遺族が未成年者しかいない葬儀は誰がするの?

遺族が未成年者しかいない葬儀は誰がするの? 通常、葬儀は亡くなられた方の遺族が行います。しかし、遺族が未成年者しかいない場合は要注意です。葬儀は葬儀業者に依頼して行いますが、この依頼もれっきとした契約です。

しかし未成年者は独自に契約を有効に行うことは出来ず、親権者の同意又は親権者が代わって行わなければなりません。
親権者の同意がなく勝手に未成年者が契約を行った場合、後から取消することが出来ます。しかし、遺族が未成年者しかいないということは当然、親権者たる父母もいないという事になります。

親権者がいないから未成年者と直接契約して良いように思えますが駄目です。親権者がいなくても、未成年者は単独で契約を有効にできないことには変わりありません。

従って、葬儀会社の方は、遺族が未成年者しかいない場合に、誰と契約をするのか注意を払う必要があります。現実的には、未成年者の親族(祖父母・叔父叔母等)が葬儀会社と契約をして葬儀を行う事になります。なおこの際、遺族である未成年者を形式的な喪主とすることには何ら問題ありません。

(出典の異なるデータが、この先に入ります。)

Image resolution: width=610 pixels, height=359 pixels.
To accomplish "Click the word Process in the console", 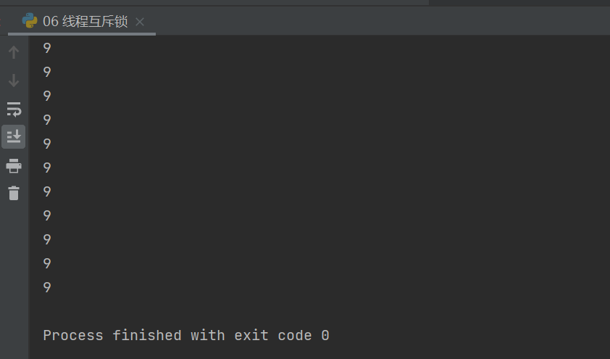I will click(x=72, y=335).
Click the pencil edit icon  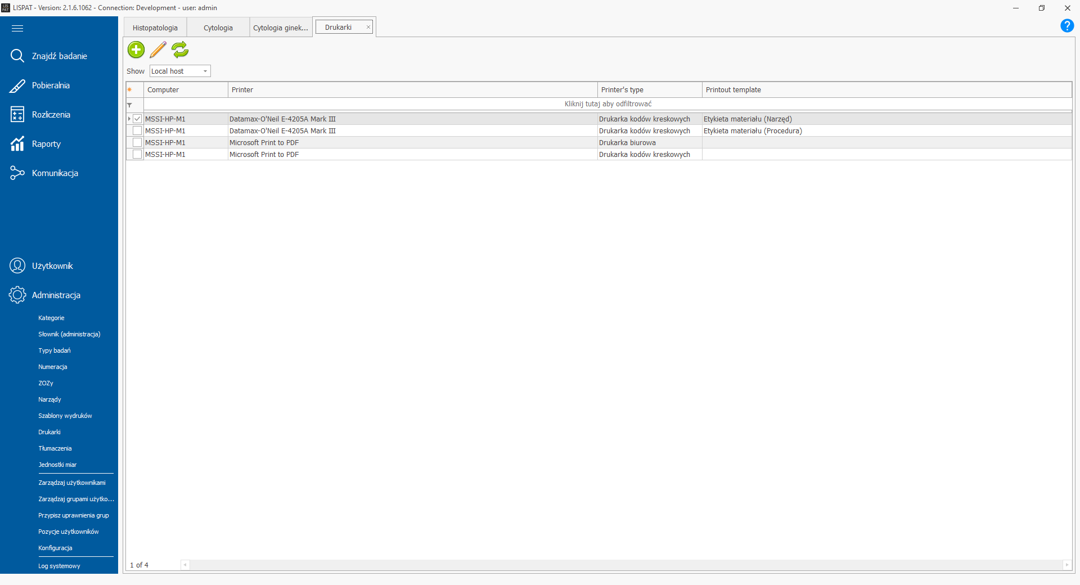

その後、葬儀費用を遺族である未成年者から返還してもらいたい時は、どうすれば良いでしょうか?この場合法律的には、親権者の代わりに未成年後見人の選任の申立てを裁判所に行い、未成年後見人が未成年者を選任してもらいます。
そして選任された未成年後見人からかかった葬儀費用を返還してもらいます。この返還を受けるためには、かかった葬儀費用を証明するために葬儀会社からの領収書は大切に保管しておきましょう。なおこの申立から選任までには通常1か月から2か月程度かかります。

最後に、未成年者に関する重大な改正が2022年4月1日に控えています。それは未成年者の成人年齢の引き下げです。
2022年4月1日から成人年齢が18歳以上とされ、18歳以上の者は単独で有効な契約を締結することができます
つまり、2022年3月31日までは、18歳以上20歳未満は未成年者なので契約して葬儀を行うことが出来ませんが、2022年4月1日以降は、18歳以上20歳未満でも単独で契約して葬儀を行う事ができます。